Doch es war etwas passiert! In mir. In dieser Auseinandersetzung habe ich mir geschworen, dass ich mich durch niemandem irgendwelche Vorsschriften machen lasse und machen lassen werde. Wenn ich eine Entscheidung treffe, sie als korrekt empfinde, stehe ich dazu und trage auch die möglichen Konsequenzen! Seit diesem Tage wusste ich, mich von niemandem bevormunden lasse und für meine Ansichten und Überzeugungen mit meiner ganzen Person eintreten werde. Ich lasse keine Angst in mir aufkommen, dass ich jemandem aus irgendwelchen Gründen nicht gefallen könnte. Wenn das so wäre, könnte ich es auch nicht ändern.
Es vergingen mehr als neuen Monate, in denen ich nicht nach Luxemburg gefahren bin und meine Eltern auch nicht nach Deutschland kamen. Zwischendurch telefonierten wir, aber es waren Telefonate, die an der Oberfläche blieben. Nach fast einem Jahr kam mein Vater allein zu Besuch und bat mich, mal wieder auf einen Besuch nach Hause zu kommen. Ich kochte Kaffee und bot ihm eine Zigarette an. Bis zu diesem Zeitpunkt wusste er nicht, dass ich überhaupt rauche. Ohne Kommentar nahm er die Zigarette, ich gab ihm Feuer und wir rauchten kaum redend, während wir Kaffee tranken. Dann nahm er sich ein Herz und fragte mich, „warum ich so lange nicht nach Hause gekommen sein?“
Ich antwortete langsam, gelassen, doch auch tief in mir ruhend und erklärte ihm, dass ich allein darüber entscheide, wie ich mich kleide, was mir wichtig ist, dass ich als selbständig denkender Mensch in der Lage bin, Dinge zu tun oder zu lassen. Ich erklärte ihm, dass mich das Gerede von Menschen nicht interessiert, es sei denn, wenn es sich um ein fundiertes Gespräch sei auf der Grundlage von Argumentation und Gegenargumentation. Ich erklärte ihm, dass mein Ich stark genug sei, zu meinem Ich zu stehen. Er hörte mir zu. Nachdem ich geendet hatte, erfüllte schweigen den Raum. Dann hörte ich ihn plötzlich sagen, „du bist mutig, Marexa, aber sei dir sicher, dass du dir mit deiner Einstellung nicht immer Freunde machen wirst.“ Ich nickte zustimmend.
Aber brauche ich Freunde, denen ich nach dem Mund rede oder sie mir. Damit vermag ich nichts anzufangen. Es mag vielleicht sein, dass mir jemand Egoismus vorwerfen könnte. Dem entgegne ich, dass ich jeden Menschen in seinem eigenen Wert belassen möchte. Ich habe festgestellt, dass ich wirklich echte Freunde habe, Menschen, die mich seit vielen Jahren begleiten auf einer Ebene, die gleichwertig ist.
Als Menschenfreund und als Freund der Tiere ist es mir ein Anliegen, denen eine Lobby zu geben, die keine haben, möchte ich die unterstützen, denen der Mut fehlt, möchte ich zeigen, dass man zu sich selber stehen kann und sein eigenes Ich lebt.

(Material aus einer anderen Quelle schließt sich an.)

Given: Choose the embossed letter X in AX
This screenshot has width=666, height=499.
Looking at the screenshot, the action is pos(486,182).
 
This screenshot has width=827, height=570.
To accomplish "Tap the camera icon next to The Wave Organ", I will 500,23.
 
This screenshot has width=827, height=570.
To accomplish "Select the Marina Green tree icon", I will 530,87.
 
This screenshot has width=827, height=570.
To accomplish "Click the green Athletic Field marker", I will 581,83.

Manchmal ist es schon wunderlich, dass man sich an eine lang vergangene Situation erinnert, die dazu führte, sich darüber klar zu werden, was man will und vor allem, was man nicht will.
Ich bin gestern auf den Dachboden gegangen, habe alte Kisten durchgeschaut und irgendwann fand ich sie, diese Tasche mit der Uhr. Ihre Batterie ist längst abgelaufen. Dennoch, ich habe sie mitgenommen und ihr in meinem Zimmer einen Ehrenplatz gegeben. Ich weiß nicht, ob ich sie nochmals tragen werde, doch sie wird mich ab jetzt erinnern, dass es richtig ist, nicht dem Gerede anderer zu folgen und stets seinen ureigenen Weg geht!